# CONSIGNE 1
Recopiez à l'identique le passage du texte sur Jules César qui débute aux mots « Jules César prix » et s'arrête après « un piètre politique. ».

# TEXTE FOURNI
────────────────
Jules César prix Nobel

Le général romain était un stratège hors pair et un excellent chroniqueur de ses exploits militaires. L’homme, qui avait le cœur plutôt à gauche, se révéla en revanche un piètre politique.

Jules César, on l’a un peu oublié, était un véritable surhomme. Si le prix ­Nobel avait existé au Ier siècle avant notre ère, il en aurait obtenu plus d’un, à commencer par celui de littérature. Le général romain écrivait beaucoup, et sa production propre (dont ne subsistent quasiment que les Commentaires sur la guerre des Gaules, appelés aussi La Guerre des Gaules) comprenait des discours, des pièces de théâtre, des poèmes, des maximes et même un livre de grammaire. Il écrivait très vite, dictant à deux ou trois secrétaires en même temps (comme Churchill). À peine descendu de cheval, alors que ses légions prenaient leurs quartiers, il rédigeait la chronique de la campagne tout juste achevée. Il écrivait aussi très bien – même Cicéron dut en convenir –, évitant les mots « compliqués et insolites comme le timonier les récifs », et avait porté la concision latine à son summum de « luminosité et de pureté ».

César n’était pas de ces hommes politiques qui pensent devoir ajouter la plume littéraire à leur chapeau ; il écrivait parce qu’il avait quelque chose à dire : en l’occurrence, présenter, ou défendre, son action. Était-il honnête et sincère ? Suffisamment, quoi qu’en dise Napoléon, pour que ses détracteurs puissent utiliser ses propres textes contre lui. La clarté et la précision de ses notes lui auraient accessoirement valu le Nobel de géographie ou ce qui en tient lieu, le prix international Vautrin-Lud. Beaucoup de ce que l’on sait de la Gaule et des Gaulois, on le trouve dans La Guerre des Gaules, qui regorge d’informations ethnographiques collectées sur le terrain à des fins militaires mais surtout politico-­diplomatiques.

César aurait sans doute ­aussi mérité le Nobel de la paix. Quid, diront certains, du bilan de plus de 1 million de morts (selon Pline l’Ancien) qu’il a fait en une douzaine de campagnes ? Oui, mais il s’agissait, en Gaule du moins, de campagnes de pacification (le verbe pacare, « pacifier », revenant avec insistance dans Les Commentaires), voire de guerres défen­sives. Par exemple, lorsque, en 58 av. J.-C., il était allé défendre les Éduens et les Séquanes, alliés de Rome, contre les Helvètes qui, trop à l’étroit dans leurs montagnes, lorgnaient sur les terres fertiles et peu peuplées de la côte Atlantique. Le sang de César n’avait fait qu’un tour et il avait réexpédié les intrus chez eux, puis, une chose en appelant une autre, s’était retourné contre les Germains et contre les Belges.
────────────────
Lignes de données de pointage

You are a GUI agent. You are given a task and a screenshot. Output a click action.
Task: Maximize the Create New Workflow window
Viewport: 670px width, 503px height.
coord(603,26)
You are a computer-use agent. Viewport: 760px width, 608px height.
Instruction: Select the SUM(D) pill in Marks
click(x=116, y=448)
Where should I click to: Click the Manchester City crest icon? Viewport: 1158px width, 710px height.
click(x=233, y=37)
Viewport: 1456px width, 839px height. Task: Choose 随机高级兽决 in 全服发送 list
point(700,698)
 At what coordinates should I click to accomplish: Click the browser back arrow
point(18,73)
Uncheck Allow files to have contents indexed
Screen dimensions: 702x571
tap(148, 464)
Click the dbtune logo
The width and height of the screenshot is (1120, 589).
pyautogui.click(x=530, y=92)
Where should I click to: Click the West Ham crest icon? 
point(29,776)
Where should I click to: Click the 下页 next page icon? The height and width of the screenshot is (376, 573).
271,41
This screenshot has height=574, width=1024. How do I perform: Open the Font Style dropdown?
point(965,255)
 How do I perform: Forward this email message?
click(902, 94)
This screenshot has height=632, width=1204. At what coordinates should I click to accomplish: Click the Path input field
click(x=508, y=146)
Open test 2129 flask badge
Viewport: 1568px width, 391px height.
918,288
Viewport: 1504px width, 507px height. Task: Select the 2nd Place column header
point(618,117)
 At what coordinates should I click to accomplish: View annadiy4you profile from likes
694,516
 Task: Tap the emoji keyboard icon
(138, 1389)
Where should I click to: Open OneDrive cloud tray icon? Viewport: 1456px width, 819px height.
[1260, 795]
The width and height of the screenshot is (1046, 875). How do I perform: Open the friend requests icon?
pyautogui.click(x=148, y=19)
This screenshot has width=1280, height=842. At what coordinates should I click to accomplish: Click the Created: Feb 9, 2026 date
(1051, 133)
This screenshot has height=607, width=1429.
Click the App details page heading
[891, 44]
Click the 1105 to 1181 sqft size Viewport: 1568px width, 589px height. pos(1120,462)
────────────────
# CONSIGNE 2
Extrayez sans aucune modification les lignes des enregistrements, depuis leur début jusqu'à la ligne contenant « coord(603,26) », celle-ci comprise.

# RÉPONSE ATTENDUE 1
Jules César prix Nobel

Le général romain était un stratège hors pair et un excellent chroniqueur de ses exploits militaires. L’homme, qui avait le cœur plutôt à gauche, se révéla en revanche un piètre politique.

# RÉPONSE ATTENDUE 2
You are a GUI agent. You are given a task and a screenshot. Output a click action.
Task: Maximize the Create New Workflow window
Viewport: 670px width, 503px height.
coord(603,26)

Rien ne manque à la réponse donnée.